Sunday, March 30, 2008

The treatment is as bad as the cure


Yesterday we had a fun event called the Ride & Tie. Teams of two share a mountain bike and switch off running and riding. It's a race to finish three loops around a 2 mile course -- except those of us taking on the Wildflower Long Course: we had to do four loops. Because it's a race, the running is fast. The bike riding is basically resting for more running. The teams who win tend to switch off frequently.

How did my partner and I do? Well, one of the keys to success in the Ride and Tie is actually riding the bike. And my partner ran past the bike on our first dropoff (I dropped it on the left side of the path, and he looked right!). I thought it was hilarious. So we didn't win, but we got more exercise!
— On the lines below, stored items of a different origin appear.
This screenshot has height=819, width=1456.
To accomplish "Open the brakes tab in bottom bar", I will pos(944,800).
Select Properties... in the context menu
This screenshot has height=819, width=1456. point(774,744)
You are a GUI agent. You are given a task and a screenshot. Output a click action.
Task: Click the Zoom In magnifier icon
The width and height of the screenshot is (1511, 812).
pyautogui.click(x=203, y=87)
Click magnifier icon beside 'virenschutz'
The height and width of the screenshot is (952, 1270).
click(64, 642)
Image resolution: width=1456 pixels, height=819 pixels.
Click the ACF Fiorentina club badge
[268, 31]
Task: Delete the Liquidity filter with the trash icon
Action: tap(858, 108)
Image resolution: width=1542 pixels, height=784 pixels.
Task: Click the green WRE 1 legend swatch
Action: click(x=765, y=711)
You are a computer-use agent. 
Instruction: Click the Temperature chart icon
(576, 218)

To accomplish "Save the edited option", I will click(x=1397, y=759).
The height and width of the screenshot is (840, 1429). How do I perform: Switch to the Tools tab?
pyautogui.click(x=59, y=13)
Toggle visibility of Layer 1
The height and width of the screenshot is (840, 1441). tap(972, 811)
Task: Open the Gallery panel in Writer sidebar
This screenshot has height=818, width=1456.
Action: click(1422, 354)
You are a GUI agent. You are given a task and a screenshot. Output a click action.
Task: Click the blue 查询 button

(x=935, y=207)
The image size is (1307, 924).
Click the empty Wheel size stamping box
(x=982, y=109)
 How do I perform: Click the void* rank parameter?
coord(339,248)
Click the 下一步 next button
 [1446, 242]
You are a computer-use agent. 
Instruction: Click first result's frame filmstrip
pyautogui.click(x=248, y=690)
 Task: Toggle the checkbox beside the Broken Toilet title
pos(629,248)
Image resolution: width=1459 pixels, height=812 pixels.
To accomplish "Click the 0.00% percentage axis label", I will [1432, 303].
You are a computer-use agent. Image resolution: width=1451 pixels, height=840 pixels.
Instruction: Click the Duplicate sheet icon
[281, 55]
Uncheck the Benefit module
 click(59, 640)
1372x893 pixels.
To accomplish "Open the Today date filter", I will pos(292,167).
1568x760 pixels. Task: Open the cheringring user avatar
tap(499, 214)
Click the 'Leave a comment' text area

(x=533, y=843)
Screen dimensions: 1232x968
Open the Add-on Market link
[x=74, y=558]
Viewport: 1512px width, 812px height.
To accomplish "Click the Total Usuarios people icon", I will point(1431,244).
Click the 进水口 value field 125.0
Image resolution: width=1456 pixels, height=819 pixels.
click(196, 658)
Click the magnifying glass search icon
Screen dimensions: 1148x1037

After the race, one of our Honorees spoke about his ordeal with myeloma. When he was first diagnosed several years ago, he was in Stage 4 -- that's the most advanced stage which means you don't have much time to live. He's been fighting for years, with four rounds of chemo and three remissions. Some of the treatments sounded horrible. One is related to the mustard gas used as a chemical weapon in World War I. He's been cancer and tumor free for 22 months, thank goodness. But the effects of the treatments linger. Some of his lung sacs have crystallized. He had to have surgery on his colon and intestinal tract because, as he said his doctors put it, if you keep putting Drano into your pipes, the pipes will dissolve eventually. The treatments also affected his short term memory.

He lived alone and had some very rough times physically and emotionally during the treatments. What kept him going, he told us yesterday, was Team In Training -- looking at the pictures of us on the TNT web site where he could see us struggling to train for these endurance events -- this actually kept him going when even Vicodin couldn't stop the pain.

While I knew our fundraising was important to find better medicines and treatments, I had no idea our work could have such a direct effect.